14.12.2017

The Last Jedi: Geçmişi Öldürmek

Yeni ekip ile yola devam

Disney, Star Wars’un haklarını satın alıp Skywalker ailesinin öyküsünü devam ettireceğini açıkladığında yayılan heyecan dalgası, The Force Awakens’ın vizyona girmesi ile yerini karmaşık duygulara bırakmıştı.

Yeni karakterler ve onların birbirleriyle etkileşimleri sevilmiş ancak hikâye örgüsü “A New Hope” nostaljisine kendisini fazla kaptırdığı için eleştiri almıştı.

The Last Jedi, temel olarak Empire Strikes Back’in şablonunu alsa da filmin tamamına bu eleştiriyi getiremeyiz.

Gücün yeni kullanımlarına şahit olduğumuz ve süresinin önemli bir bölümünü “eski jenerasyonu geride bırakıp yeni bir ekip ile yola devam etme” fikrinin ne kadar da mantıklı olduğunu kanıtlamak hususu üzerine harcayan Son Jedi, bu noktada orijinal üçlemenin hayranlarının bir kısmını kaybedebilir. Gelgelelim yeni bir nesil için yapılandırılan bu üçlemenin, yenilikçi sonuçlara gebe bir yola girmesi anlaşılır bir durum.

The Last Jedi’ın serinin en komik filmi olduğu aşikâr.

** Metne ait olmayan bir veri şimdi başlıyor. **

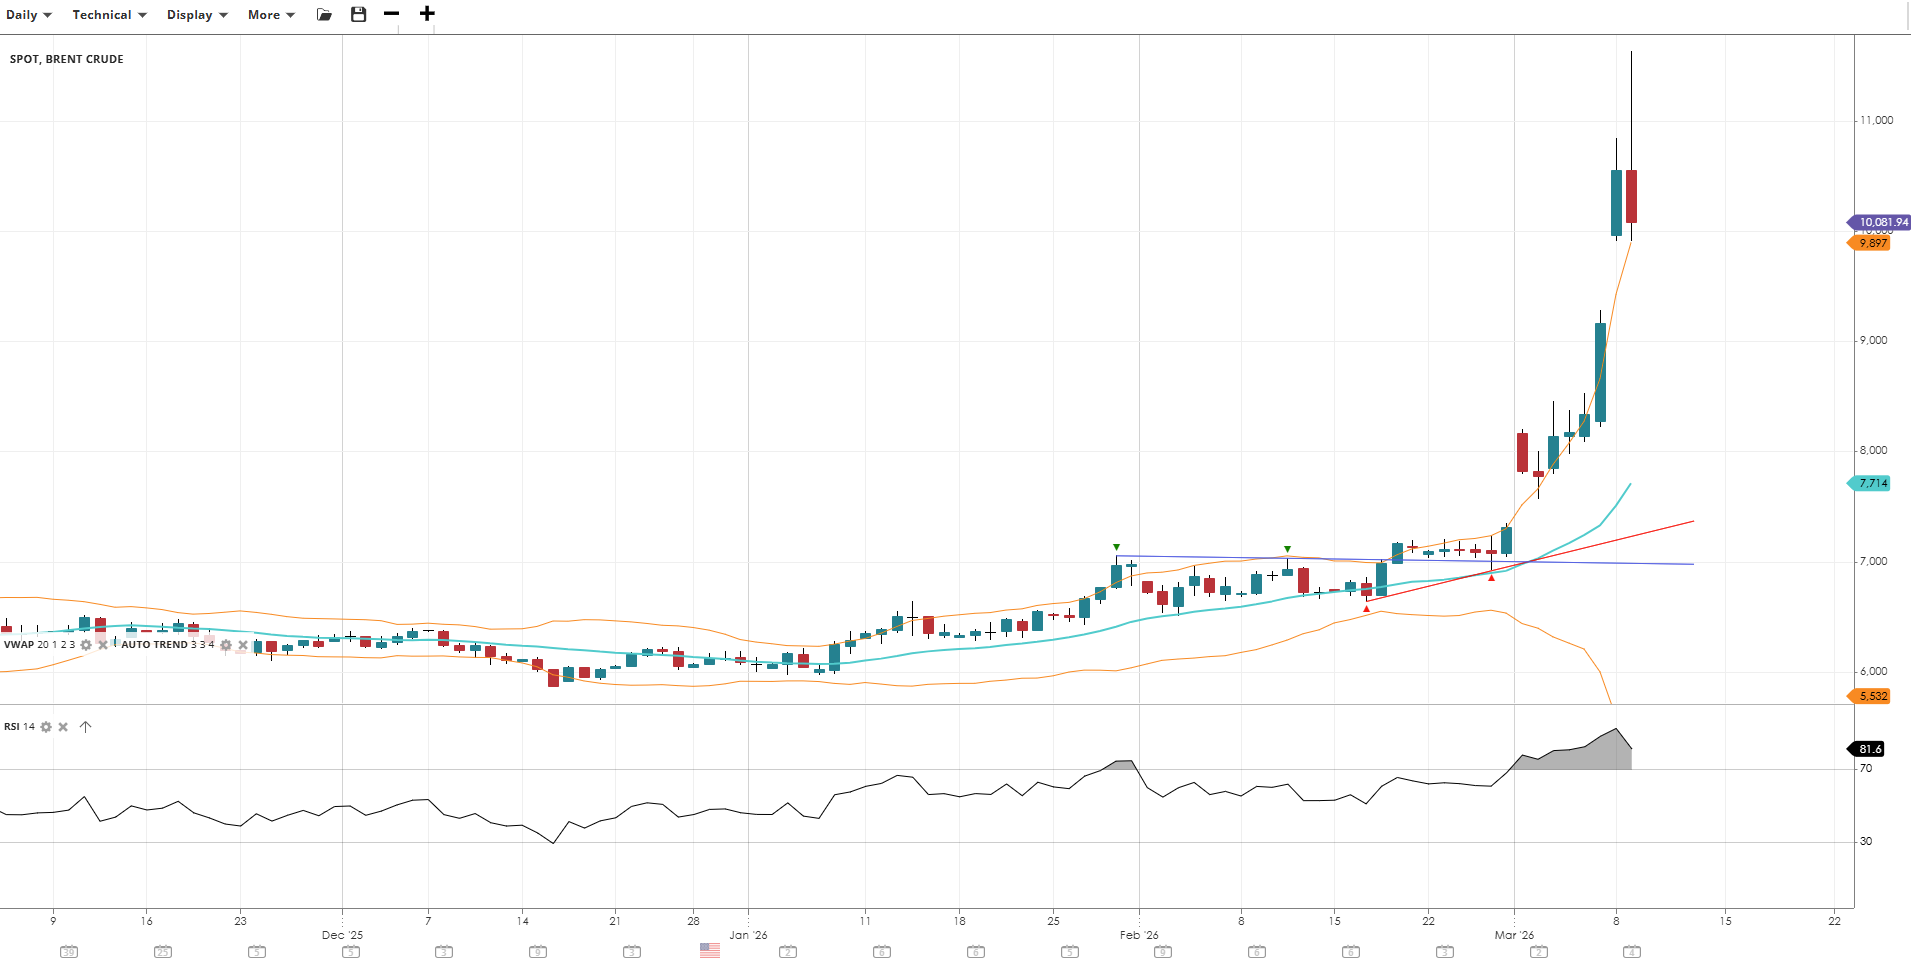The width and height of the screenshot is (1911, 964).
Task: Remove the VWAP indicator
Action: 103,645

Neredeyse Spaceballs’a yakınsayan bir mizahı var. Şahsen yalnızca çocukları güldürebilecek olan ewokların slapstick komedisi yerine bunu tercih etmekte bir sakınca görmüyorum.

Dario Argento filmlerinden fırlamış gibi duran Yüce Lider Snoke’un odası, Crait’te tuzun altından fışkıran ve postere de hâkim olan kırmızı renk kullanımı gayet etkileyici. Hatta Johnson’ın, Looper başta olmak üzere önceki işlerini anımsatan bazı karelerThe Last Jedi’ı, “en güzel görünen” Star Wars filmlerinden biri haline getiriyor.

“Ustaların asıl yükü aşılmaktır”

Orijinal üçlemenin ağır ama öyküye hizmet eden düellolarının yerini Prequel’lar da dans gösterisine benzeyen süratli bir koreografi almıştı. The Last Jedi’ın dövüş sahneleri her iki üçlemenin ortasında buluşuyor. Hikâyeye hizmet ettiği sürece sert ve acımasız olmaktan da çekinmezken geniş planlarda keyifli bir koreografi seyrettiriyor.

Bununla beraber, hiçbir karakter filmi başladığı yerde bitirmiyor. Force Awakens’ta ilk aşamada ölmesi planlanan ama rolü sonradan uzatılan Poe’yu ilk defa kanalı canlı biri olarak tanıma fırsatı buluyoruz. Hakeza Rey’in arayışı da Kylo’nun değişimi de, Luke’un dönüşümü de doğru bir mühendisliğin eseri. Rian Johnson‘ın, kırılma anlarında kolaycılığa kaçmayıp seyirci beklentisinin aksine ilerlediği noktaların fazlalığından da bu ustalığı sezmek mümkün.

Savaştan kar edenlerin betimlenmesi ile seri boyunca ilk kez salt iyi – kötü, aydınlık – karanlık taraf mücadelesinden farklı bir boyuta şahit oluyoruz. Bu sayede Johnson, savaşların dünyamızdaki izdüşümünü kullanarak, ayaklarımızı yere tam olarak bastırtmasa da parmak uçlarımızı temas ettirtiyor.

İki buçuk saatlik süresini efektif kullanmadığı tek kısım, Finn ve Rose’un ilişkisi. Bu bölüm ciddi anlamda sıkıcı şekilde yapılandırılmış. Aynı zamanda ikilinin yan öyküsünün Rey ve Luke’un eğitim sahnelerinden çaldığı hissi, filmin dengesini bozuyor ancak göz alıcı 3. perde sayesinde tüm bu kusurların üzeri örtülüyor.

Bir karakter, Luke’a “ustaların asıl yükü aşılmaktır” diyor. Sanki Rian Johnson, yeni üçlemeyi başka bir boyuta taşırken Lucas’ın üçlemesine böyle veda ediyor.